GOAL OF THE EXERCISE: Please write out every entry below word for word, leaving out the pictures.

RECORDS SUPPLIED:
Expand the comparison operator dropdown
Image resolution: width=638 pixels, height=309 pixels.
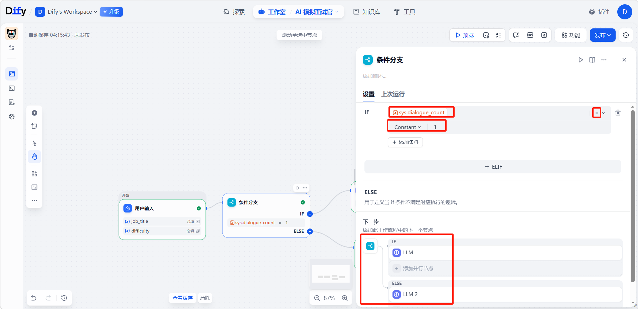(600, 113)
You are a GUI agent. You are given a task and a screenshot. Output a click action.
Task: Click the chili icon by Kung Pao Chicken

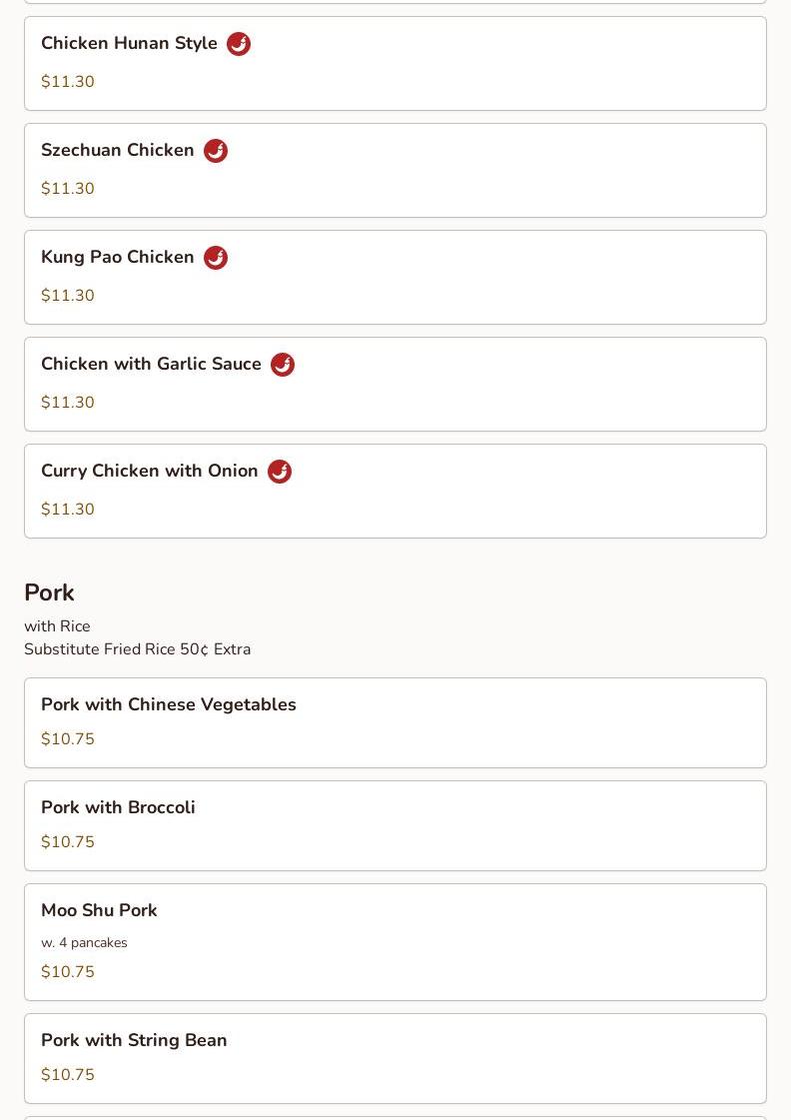pyautogui.click(x=216, y=258)
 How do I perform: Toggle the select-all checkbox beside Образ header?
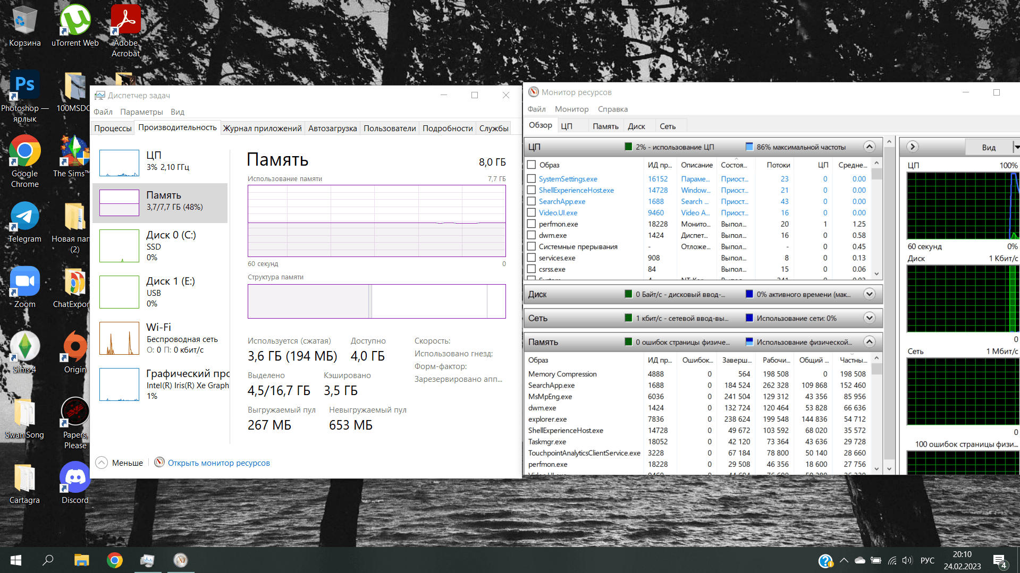(x=531, y=165)
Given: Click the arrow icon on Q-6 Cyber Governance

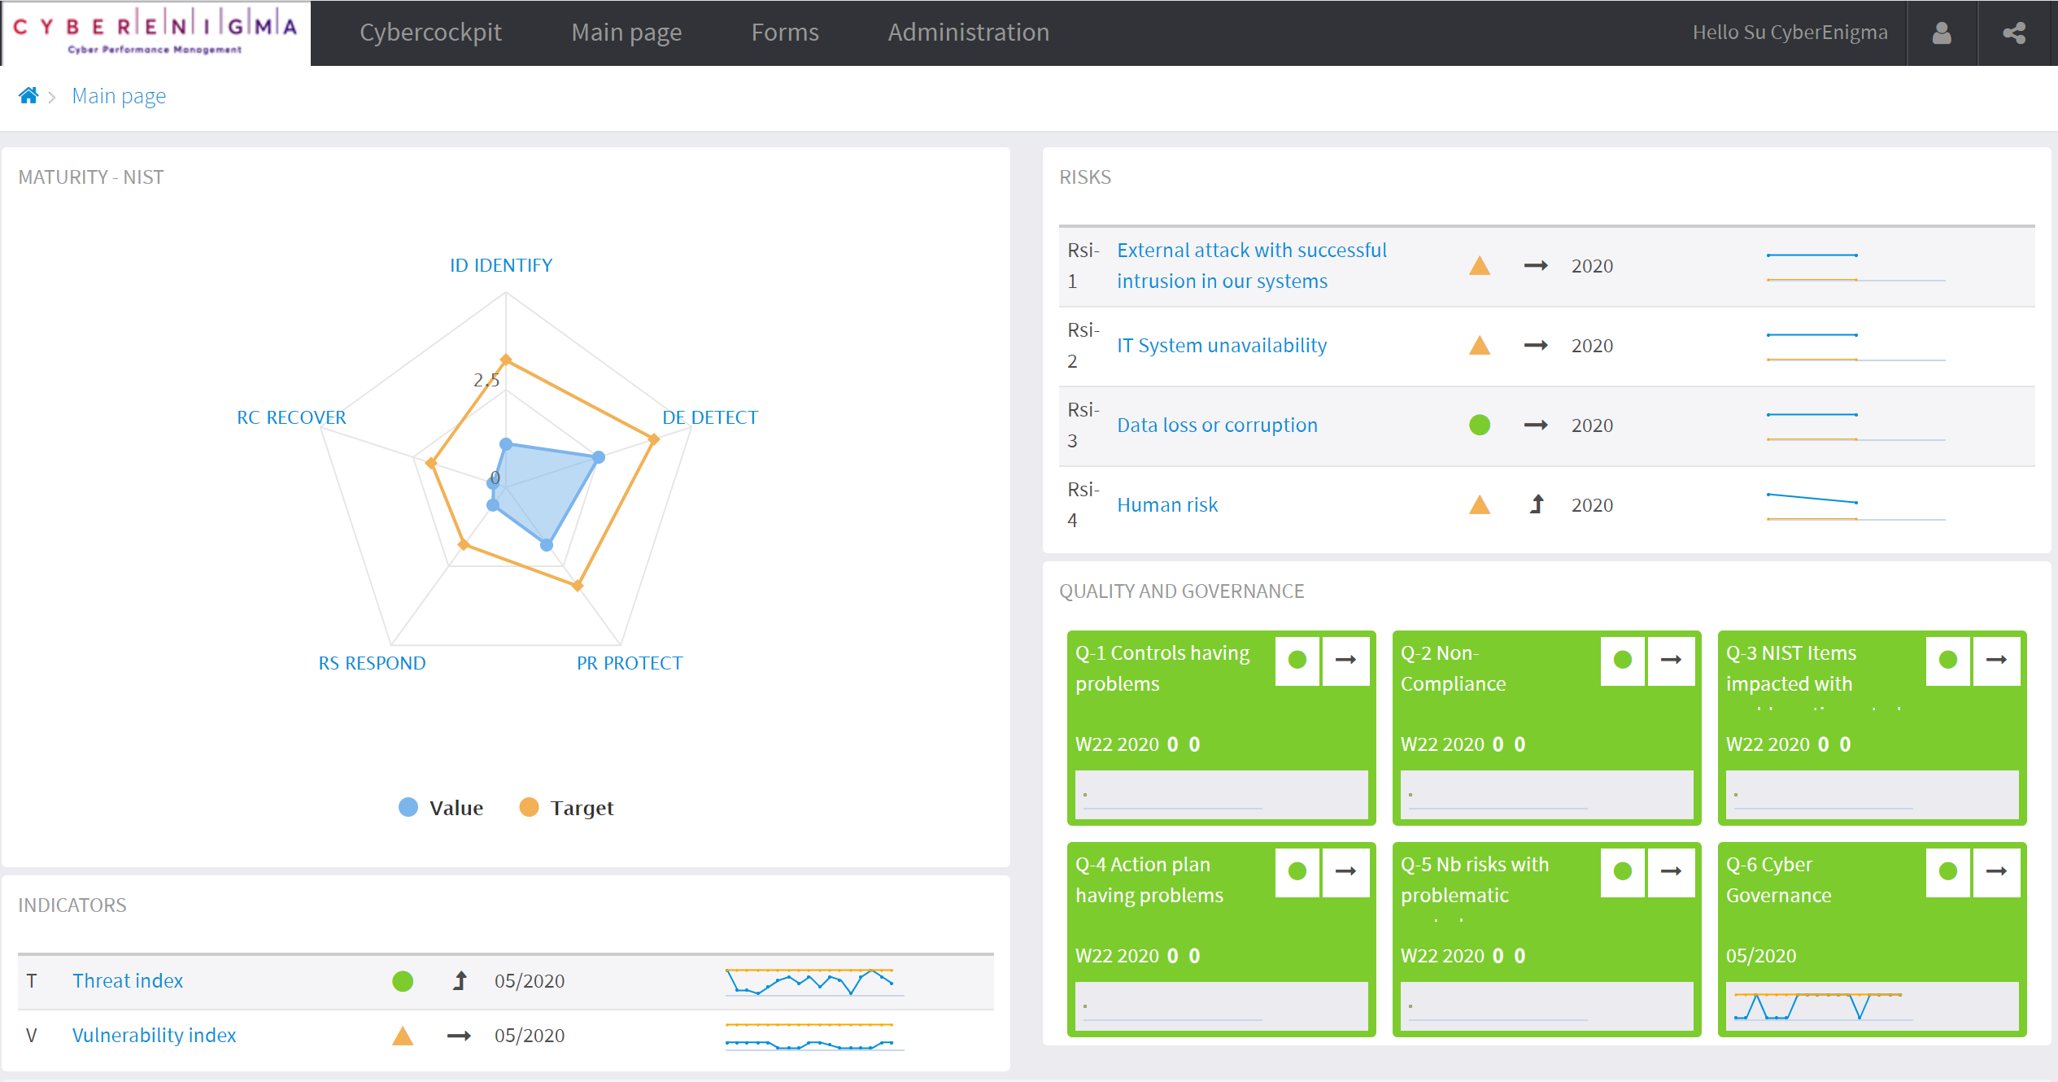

RESULT:
Expand the comparison operator dropdown
Image resolution: width=638 pixels, height=309 pixels.
(600, 113)
You are a GUI agent. You are given a task and a screenshot. Output a click action.
Task: Click the chili icon by Kung Pao Chicken

pyautogui.click(x=216, y=258)
 How do I perform: Toggle the select-all checkbox beside Образ header?
(x=531, y=165)
Given: Click the arrow icon on Q-6 Cyber Governance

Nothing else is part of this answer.